The relevant FBX Importer and Animation Clip documentation is very sparse. It’s worth mentioning that Unity 5 is a closed source software and as such, there is some amount of uncertainty and speculation. However, I was able to get in touch with an old colleague working at Unity to clarify what happens under the hood.
Before we dig into what each compression setting does we must first briefly cover the data representations that Unity 5 uses internally.
Track Data Encoding
The engine uses one of three encodings to represent an animation track regardless of the track data type (quaternion, vector, float, etc.):
Rotation tracks are always encoded as four curves to represent a full quaternion (one curve per component). An obvious win here could be to instead encode rotations as quaternion logarithms or by dropping the quaternion W component or the largest component. This would of course immediately reduce the memory footprint for rotation tracks by 25% at the expense of a few instructions to reconstruct the original quaternion.
Legacy curves are a strange beast. The source data is sampled uniformly at a fixed interval such as 30 FPS and is kept unsorted in full precision. Using discreet samples during decompression a Hermite curve is constructed on the fly and interpolated. It is unclear to me how this format emerged but it has since been superseded by the other two and it is not frequently used.
It must have been quite slow to decompress and should probably be avoided.
Streaming curves are proper curves that use Hermite coefficients.
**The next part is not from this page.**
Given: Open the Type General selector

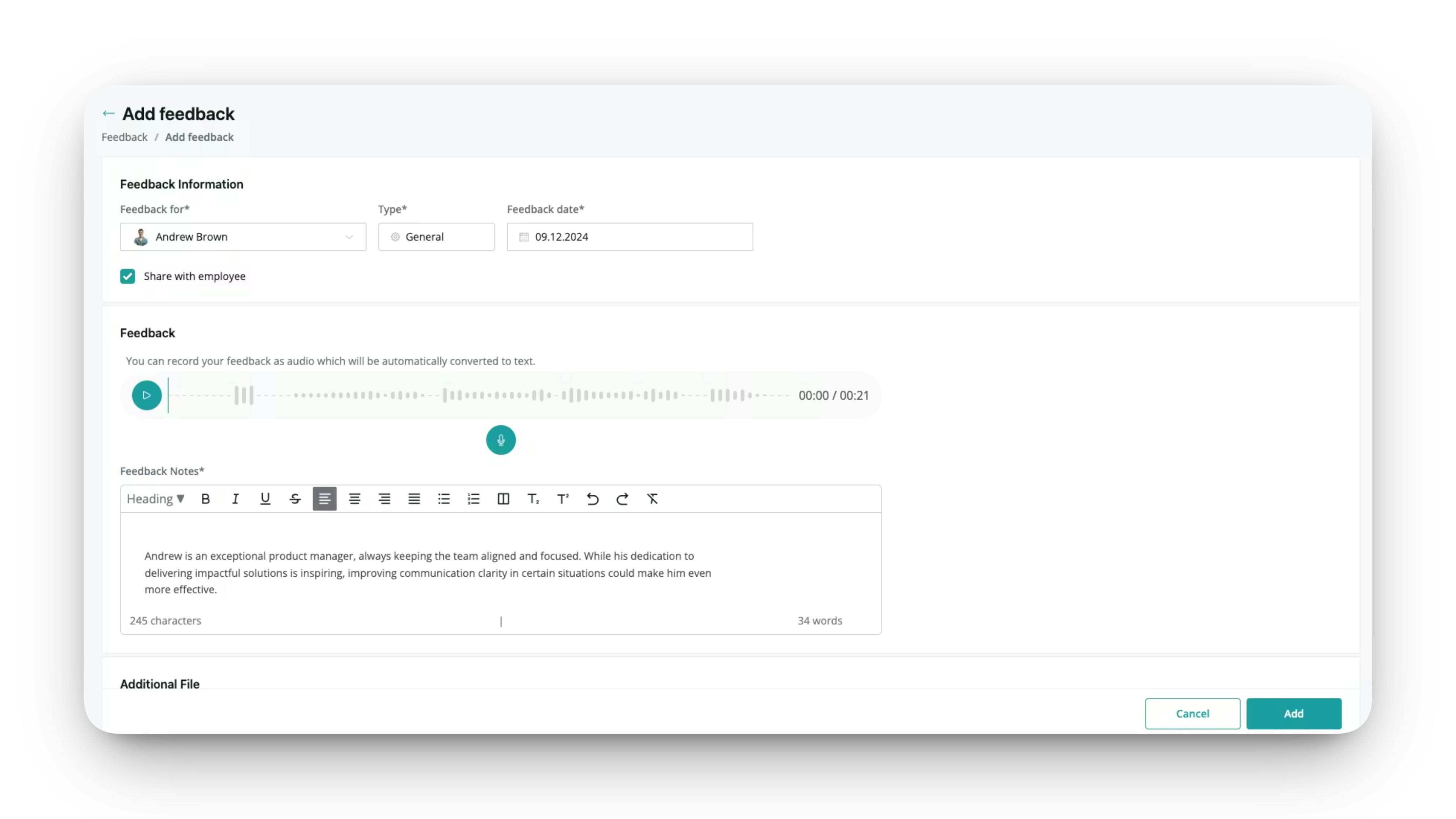Looking at the screenshot, I should [436, 237].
A track is split into intervals and each interval is encoded as a distinct spline. This allows discontinuities between intervals. For example, a camera cut or teleporting the root in a cinematic. Each interval has a small header of 8 bytes and each control point is stored in full floating point precision plus an index. This is likely overkill. Full floating point precision is typically far too much for encoding rotations and using simple quantization to store them on 16 bits per component or less could provide significant memory savings.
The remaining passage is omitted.